3. client对adapter增添反应在用户空间方式
/* ------------------------------------------------------------------------- */
/*
* The legacy "i2cdev_driver" is used primarily to get notifications when
* I2C adapters are added or removed, so that each one gets an i2c_dev
* and is thus made available to userspace driver code.
*/
static struct class *i2c_dev_class;
static int i2cdev_attach_adapter(struct i2c_adapter *adap)
{
struct i2c_dev *i2c_dev;
int res;
i2c_dev = get_free_i2c_dev(adap);
if (IS_ERR(i2c_dev))

_任务说明_
上面文章的代码里，紧跟在关键字 struct 后面的类型名有哪些？请全部列出，重复的只写一次。

_材料_
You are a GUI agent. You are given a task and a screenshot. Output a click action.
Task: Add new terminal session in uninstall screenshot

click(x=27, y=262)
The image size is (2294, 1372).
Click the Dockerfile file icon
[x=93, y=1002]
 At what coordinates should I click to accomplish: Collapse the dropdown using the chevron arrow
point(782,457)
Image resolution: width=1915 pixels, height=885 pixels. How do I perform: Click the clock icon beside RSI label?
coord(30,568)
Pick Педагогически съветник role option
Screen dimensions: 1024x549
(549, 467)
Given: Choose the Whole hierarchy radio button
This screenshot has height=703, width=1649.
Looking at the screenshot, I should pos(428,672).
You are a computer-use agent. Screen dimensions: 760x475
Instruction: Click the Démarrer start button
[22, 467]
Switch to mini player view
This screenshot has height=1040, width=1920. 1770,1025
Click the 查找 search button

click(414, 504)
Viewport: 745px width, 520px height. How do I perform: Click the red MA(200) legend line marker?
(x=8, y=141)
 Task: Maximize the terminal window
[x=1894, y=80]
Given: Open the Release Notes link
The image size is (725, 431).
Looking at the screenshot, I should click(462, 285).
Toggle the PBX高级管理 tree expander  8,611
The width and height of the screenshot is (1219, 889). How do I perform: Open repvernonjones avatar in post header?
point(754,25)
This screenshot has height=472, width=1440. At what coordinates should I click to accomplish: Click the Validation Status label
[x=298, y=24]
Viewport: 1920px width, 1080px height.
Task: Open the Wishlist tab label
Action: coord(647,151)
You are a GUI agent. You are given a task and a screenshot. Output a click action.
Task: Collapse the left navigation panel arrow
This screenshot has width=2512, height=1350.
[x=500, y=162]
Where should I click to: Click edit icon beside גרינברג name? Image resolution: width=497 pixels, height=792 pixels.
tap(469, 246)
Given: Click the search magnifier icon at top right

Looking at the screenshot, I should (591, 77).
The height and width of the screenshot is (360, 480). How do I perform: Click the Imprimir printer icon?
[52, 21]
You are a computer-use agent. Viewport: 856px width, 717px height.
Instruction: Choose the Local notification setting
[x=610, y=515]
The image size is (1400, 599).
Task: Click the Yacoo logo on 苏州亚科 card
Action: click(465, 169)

_回答_
class、i2c_adapter、i2c_dev